Rafiq slow to pay back £10k to Sport England

AZEEM Rafiq was reluctant to repay a £10,000 government grant awarded to him to offer coaching sessions for asylum seekers in Barnsley which never took place. sports mail can reveal.

Rafiq was ordered to repay £9,960 to Sport England in October 2015 after money was transferred to his account to Barnsley Cricket Club to run the scheme. He repaid most of the money a few weeks after an initial request from Barnsley, where the former Yorkshire spinner had played after leaving Headingley, but £2,160 had already been spent in ways suggested by Sport England or the club was not foreseen.

After Barnsley pointed out the shortfall, Sport England said they would prove Rafiq’s expenses and reimburse any expenses not permitted by the terms of the grant.

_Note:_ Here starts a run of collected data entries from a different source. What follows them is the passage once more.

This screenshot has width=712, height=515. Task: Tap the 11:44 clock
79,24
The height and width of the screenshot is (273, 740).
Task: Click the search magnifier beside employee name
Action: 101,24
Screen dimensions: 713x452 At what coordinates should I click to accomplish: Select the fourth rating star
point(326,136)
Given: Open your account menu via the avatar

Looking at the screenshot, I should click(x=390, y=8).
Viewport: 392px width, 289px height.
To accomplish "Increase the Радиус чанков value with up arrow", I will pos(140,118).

Rafiq explained the discrepancy by saying he had incurred “expenditure and development costs” related to the project, which was based on providing multisport coaching to asylum seekers in Barnsley, including the purchase of equipment. As the project never got off the ground, the kit sat unused until 2018, and it is understood Rafiq then arranged for it to be shipped to Pakistan for use by underprivileged children.

Hometown: Rafiq in Barnsley

Sport England accepted Rafiq’s explanation and concluded that neither party had acted in bad faith, but Barnsley remained unhappy that the local community did not benefit from government money as intended. The grant agreement seen by sports mail clarifies that a maximum of £1,800 could be spent on kit, of which £260 had to be spent on football kit as it was a multi-sport grant.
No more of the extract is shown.